Иван покачал головой и косо посмотрел на Василия. Он подумал, что, не будь у Василия такого хозяйства, не следовало бы Анице выходить за него, потому что Василий никогда не был смирным человеком.
Немой
Я долго не встречался с Шандором Поньей. Я даже не знал, где он. Дорожная случайность столкнула нас. Один из моих спутников сообщил мне, что в соседнем вагоне едет мой земляк, страстный шахматист и к тому же интересный человек. Я заинтересовался и пошел знакомиться. Его фамилия сейчас же напомнила мне все.
- Погодите! Вы из Березовки.
- Да. Я провел плен в Березовке.
- Вы тот… немой? Верно?
Лицо Шандора Поньи залила краска, однако он дружески улыбнулся.
Понья был высокого роста, сухой, с иссиня-выбритым лицом, черными глубокими глазами и седеющей головой. От правого уха до середины лба проходил глубокий шрам.
- Таким я вас и представлял, - сказал я. - Я знаю кое-что о вашей истории, но, по правде сказать, думал, что после гражданской войны вы уехали из Советского Союза. Вы как-то исчезли… Чем вы занимаетесь теперь?
- Профессорствую.
- Можно узнать, где именно?
Понья назвал большой сибирский город, где он был ректором Академии коммунистического воспитания. Гражданскую войну он закончил в тысяча девятьсот двадцать третьем году. Он был под Спасском, под Волочаевкой и при взятии Хабаровска, - тогда при нем еще находилось несколько сот старых, испытанных бойцов, партизан-интернациоиалистов.
Мы вошли в вагон-ресторан. Было пусто и тихо, как бывает обычно между обедом и ужином. Это располагало к беседе.
Понья не заставил себя упрашивать.
- Законы катастрофы - неожиданность и бесповоротность. Это неумолимый факт, который нельзя ни объяснить, ни исправить. С тех пор я пережил очень много. Прошел через теснину множества опасностей. Но той катастрофической быстроты, с какой я попал в русский плен, я не забуду никогда.

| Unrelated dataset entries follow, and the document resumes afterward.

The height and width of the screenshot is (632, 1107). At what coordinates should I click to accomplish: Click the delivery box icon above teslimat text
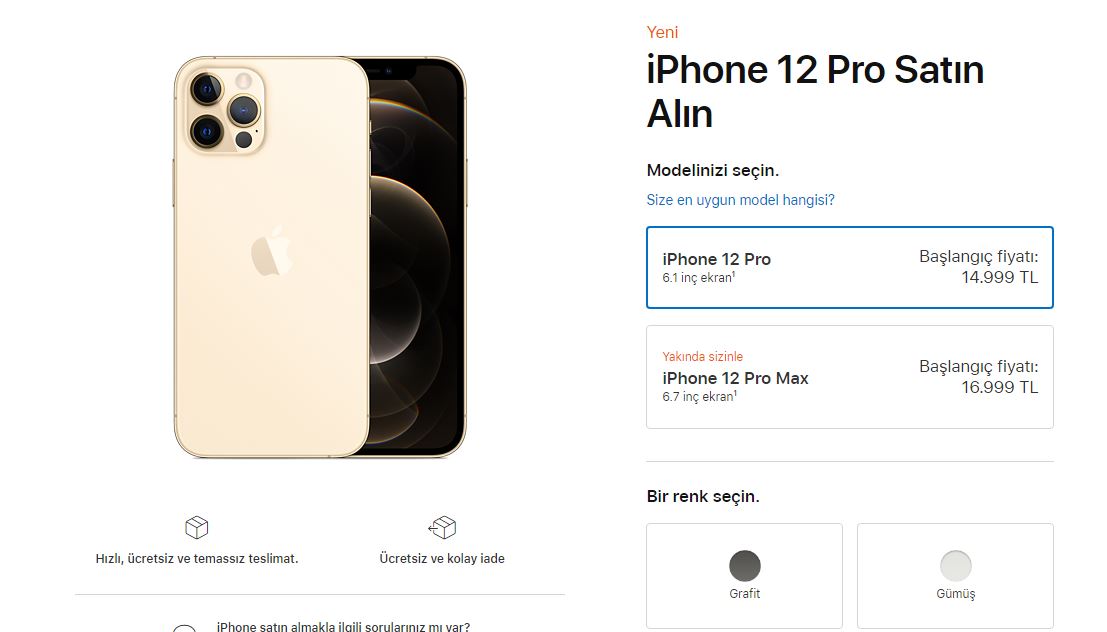click(x=196, y=527)
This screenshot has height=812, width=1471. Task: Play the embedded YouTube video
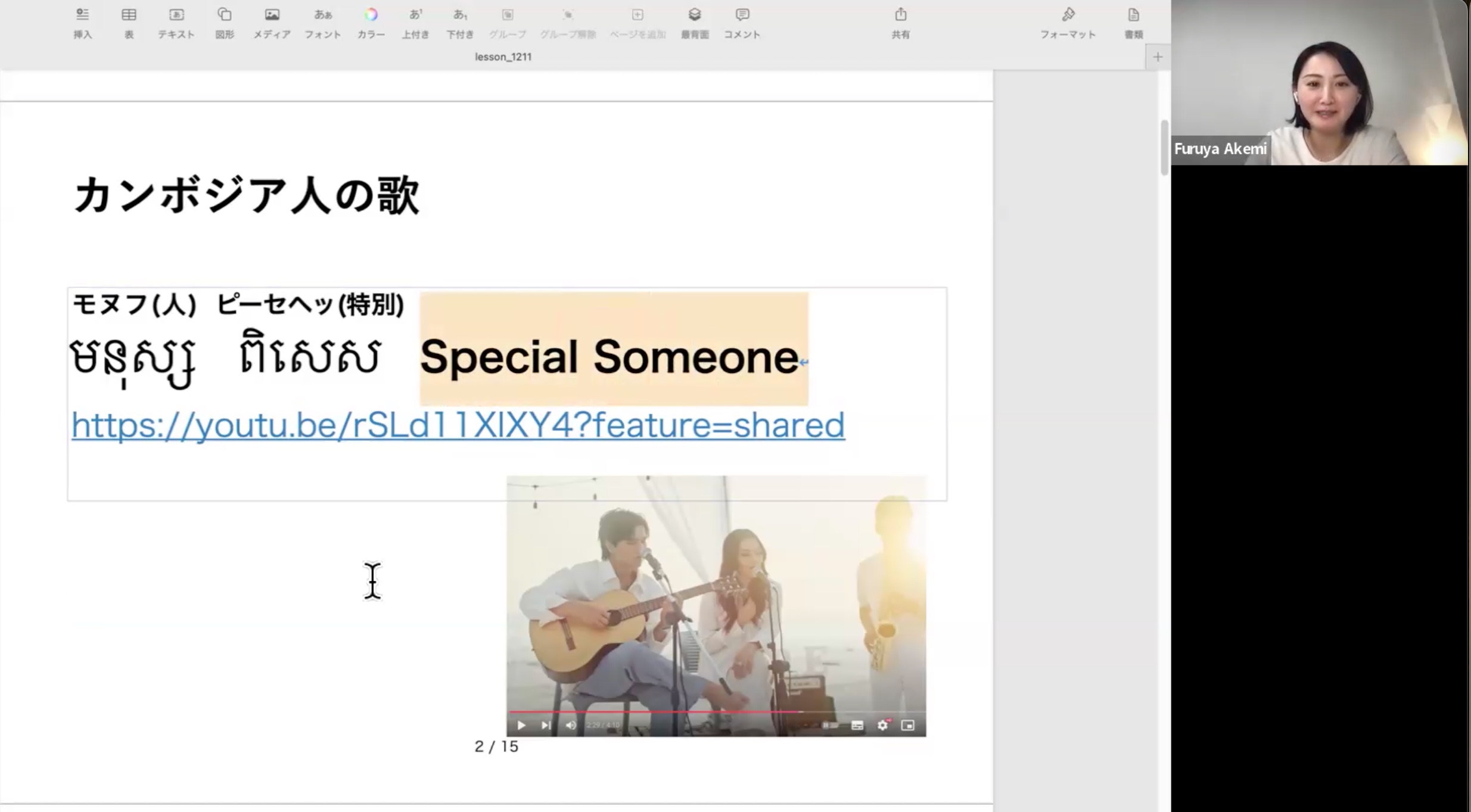521,725
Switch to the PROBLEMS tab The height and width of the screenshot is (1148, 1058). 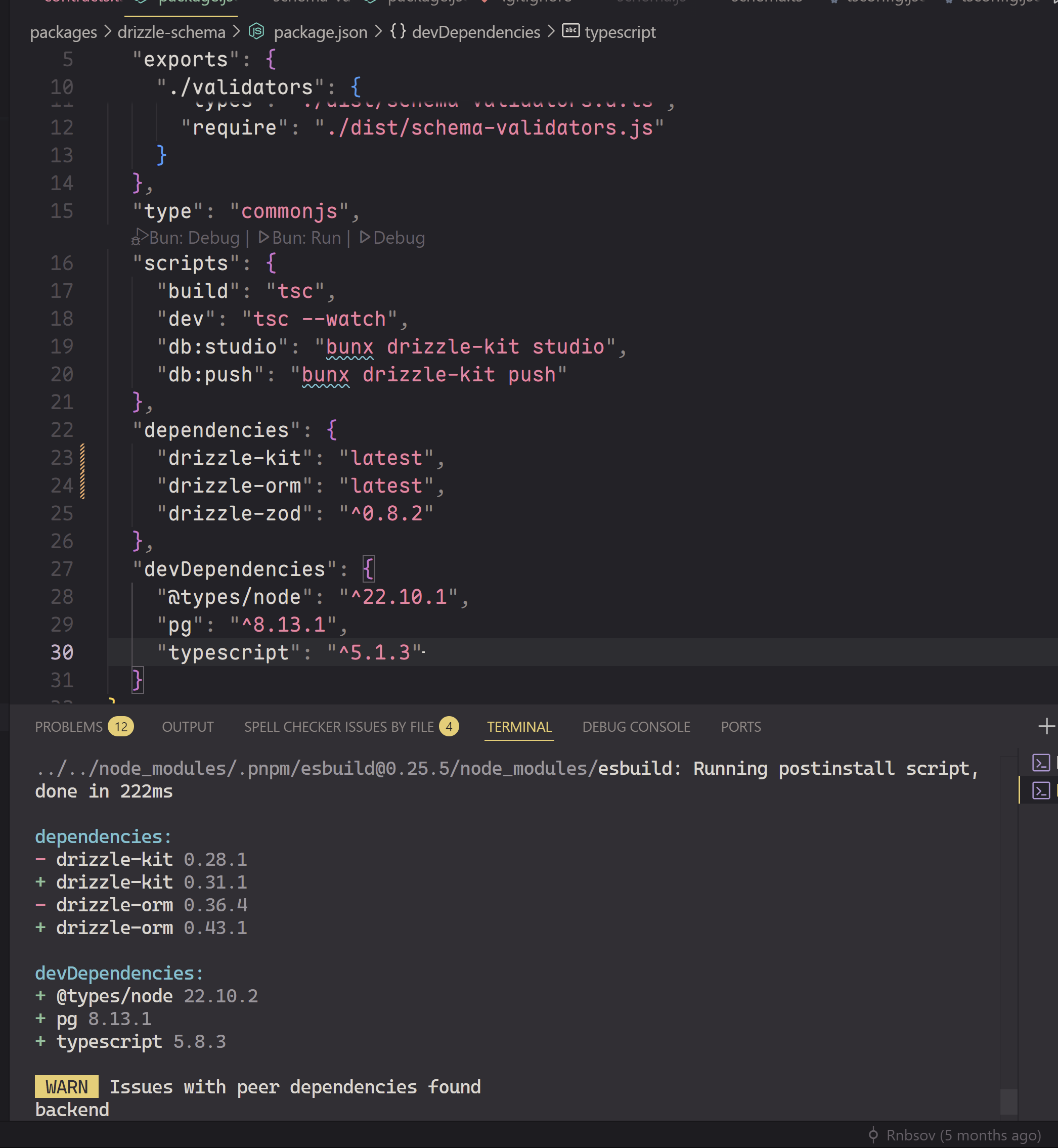click(x=69, y=727)
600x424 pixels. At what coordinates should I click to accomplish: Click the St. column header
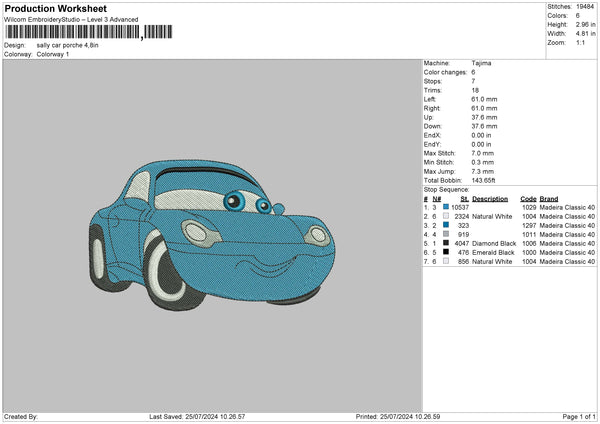tap(464, 198)
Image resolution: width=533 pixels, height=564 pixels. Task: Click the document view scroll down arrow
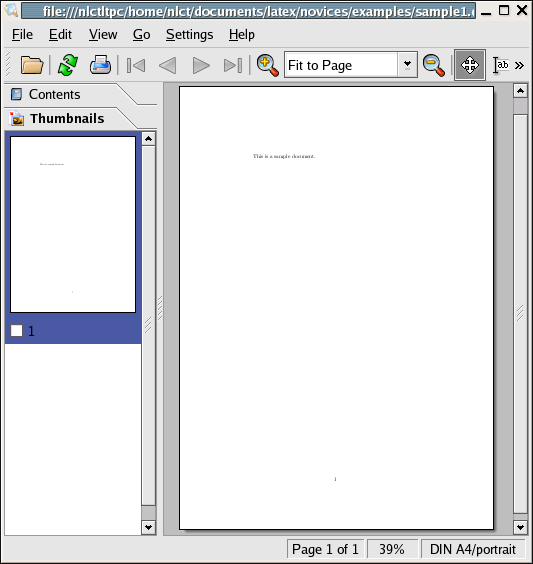pyautogui.click(x=520, y=528)
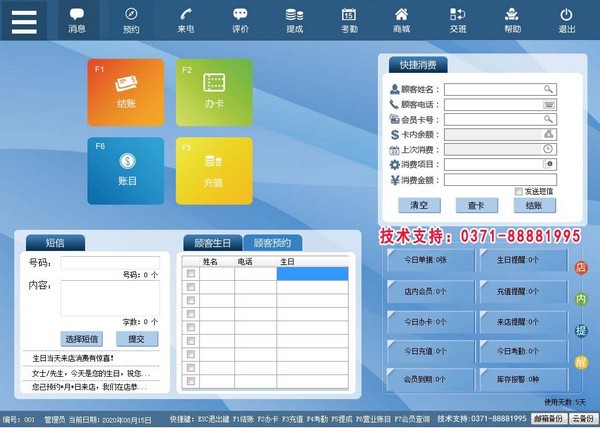Open the 来电 incoming call icon
This screenshot has height=428, width=600.
[x=185, y=19]
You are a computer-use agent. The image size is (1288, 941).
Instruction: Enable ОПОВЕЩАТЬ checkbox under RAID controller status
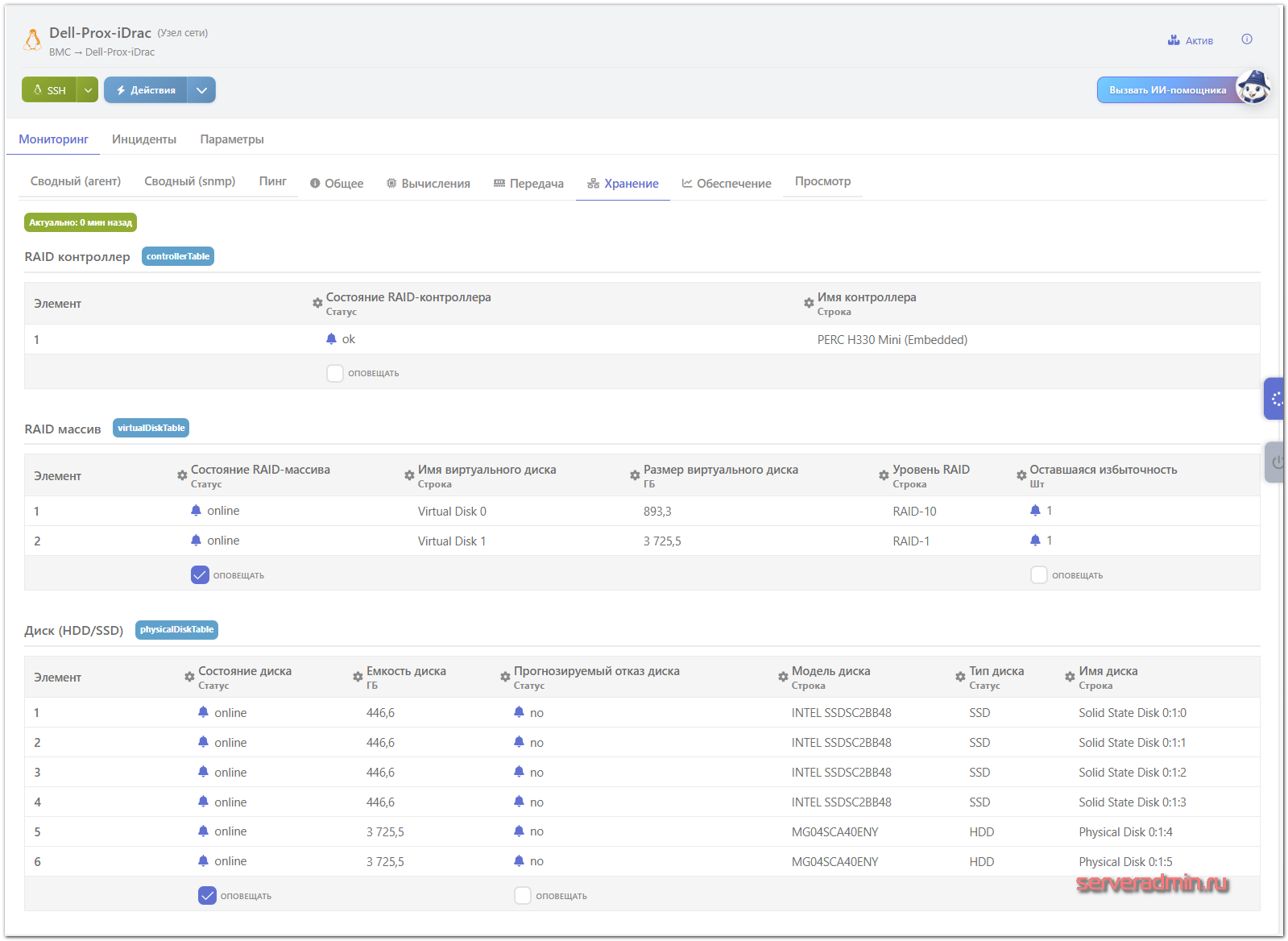pyautogui.click(x=335, y=373)
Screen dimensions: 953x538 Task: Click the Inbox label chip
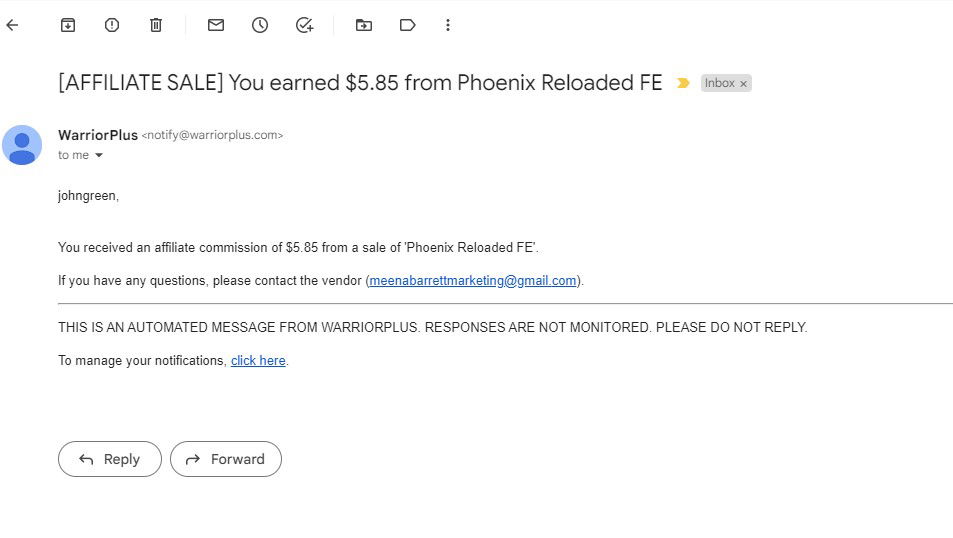[x=720, y=83]
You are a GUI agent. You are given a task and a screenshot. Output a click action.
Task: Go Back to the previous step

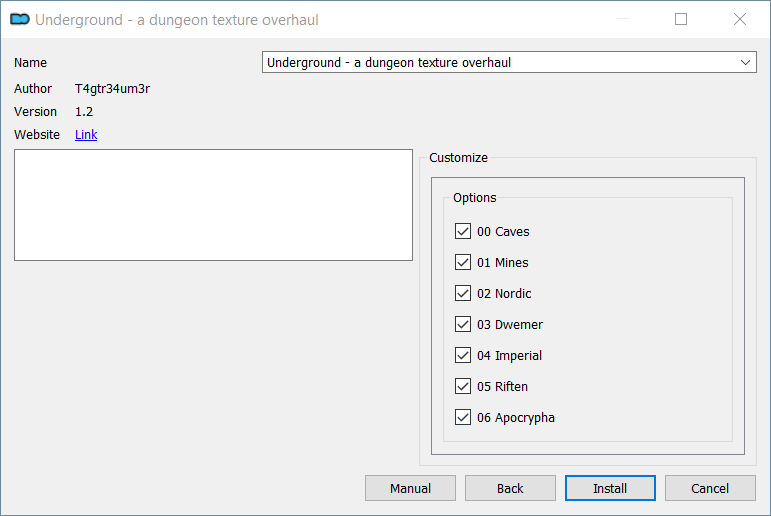tap(510, 488)
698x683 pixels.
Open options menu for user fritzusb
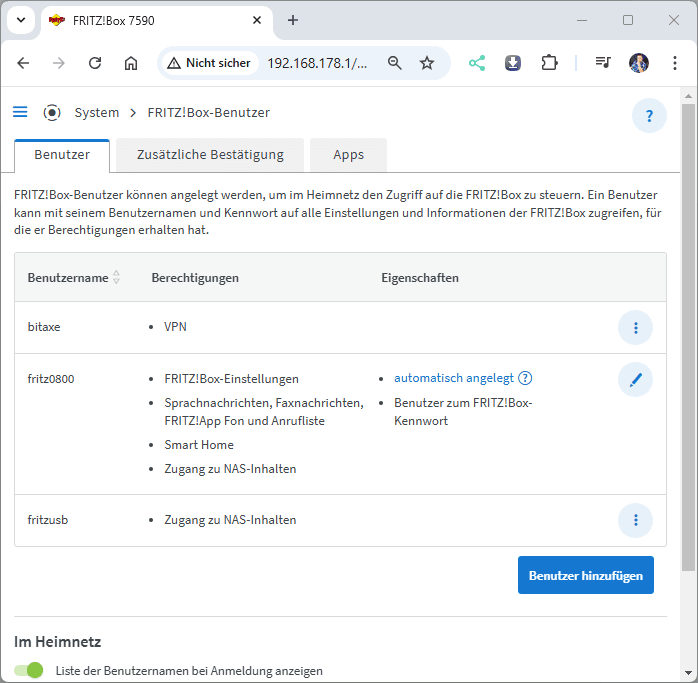point(635,520)
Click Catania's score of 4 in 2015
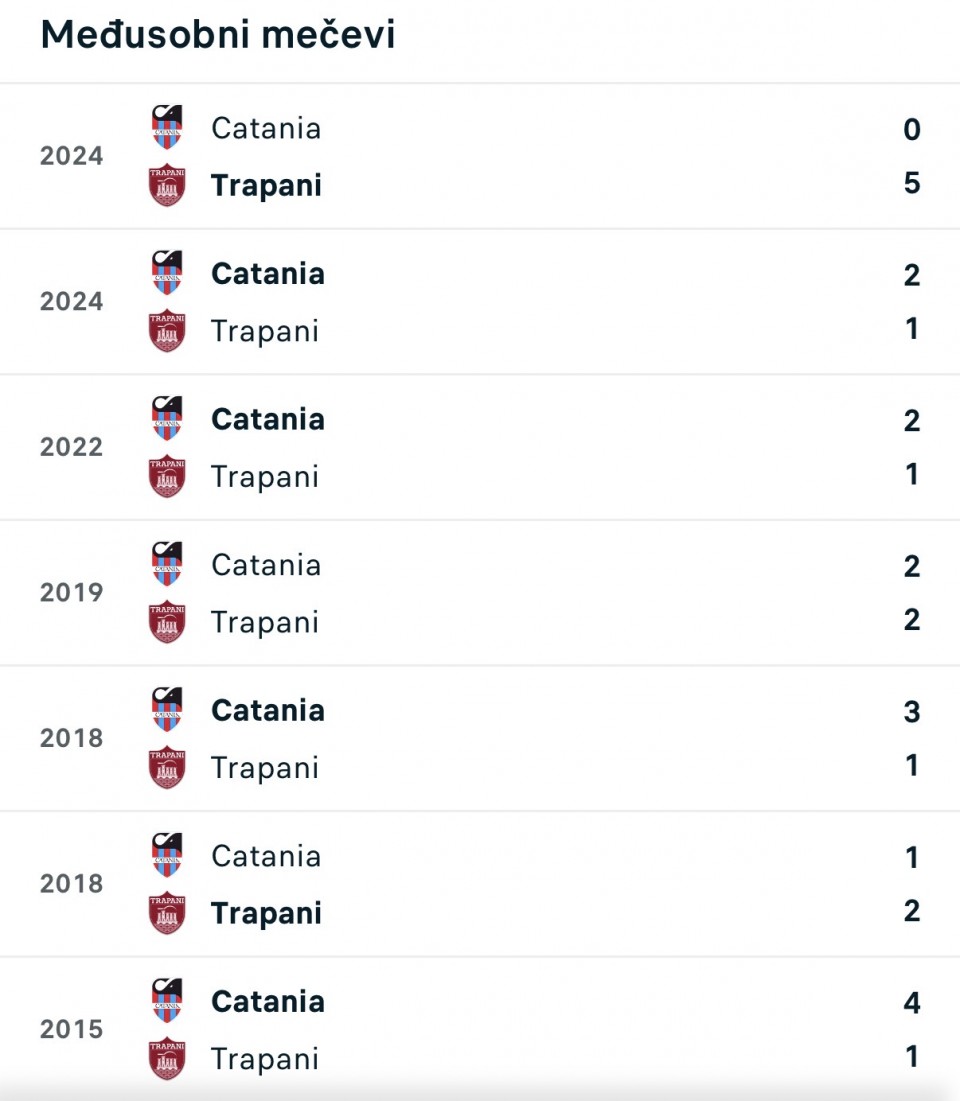Image resolution: width=960 pixels, height=1101 pixels. coord(911,1002)
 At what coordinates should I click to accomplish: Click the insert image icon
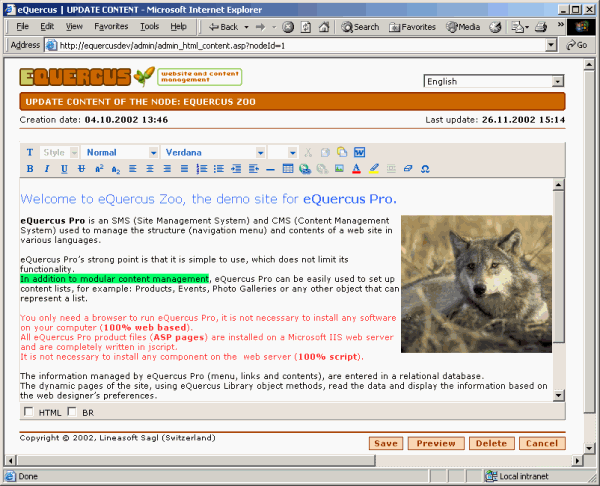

Наш батальон прошел малоизвестный лесной участок. Это был пахнущий смолою волынский густой перелесок. Я был тогда, в двадцать лет, командиром роты, в чине лейтенанта. За моей спиной была уже двухлетняя фронтовая служба. Я относился к войне спокойно. Знаете, мне даже иногда нравилось чувствовать, что за мной хорошо слаженная, непугливая рота. И проходить с ней незнакомый лес не представляло ничего особенного. Я, конечно, понятия не имел о том, что в шестнадцатом году венгерский солдат уже давно потерял наивность солдата четырнадцатого года. Я был молодым, немножко влюбленным в себя, крепким крестьянским парнем, но оставался лейтенантом, перед которым солдат строил веселую гримасу. Фронтовые "старички" говорили об опасностях с лихим презрением.
Батальон вышел на опушку леса. Раскинулось поле, все в цветах. Наша передовая цепь сразу себя обнаружила, и нас встретил неистовый огонь. Мгновенно мы залегли в высокий хлеб. Бывают положения, когда ничего не видишь перед собой, нельзя осмотреться, и тогда теряешь связь со своими людьми. Огонь был губительный. Все чаще раздавались вскрики боли.
Я знал, что медлить нельзя. Надо или скрыться обратно в лес, или же примкнуть штыки. Но не успел я встать и выпрямиться, как увидел, что на нас движутся со всех сторон плотные и широкие цепи русских. Их как будто посылали густые хлебные поля. Здесь я почувствовал, что моя правая нога немеет. Боли не было, и я подумал: "Пуля. Интересно только, цела ли кость".
А потом совсем близко что-то лопнуло, и я упал. Когда я пришел в себя, то понял, что меня несут. Несли долго. Голова была тяжелая, словно вместо мозга ее налили свинцом.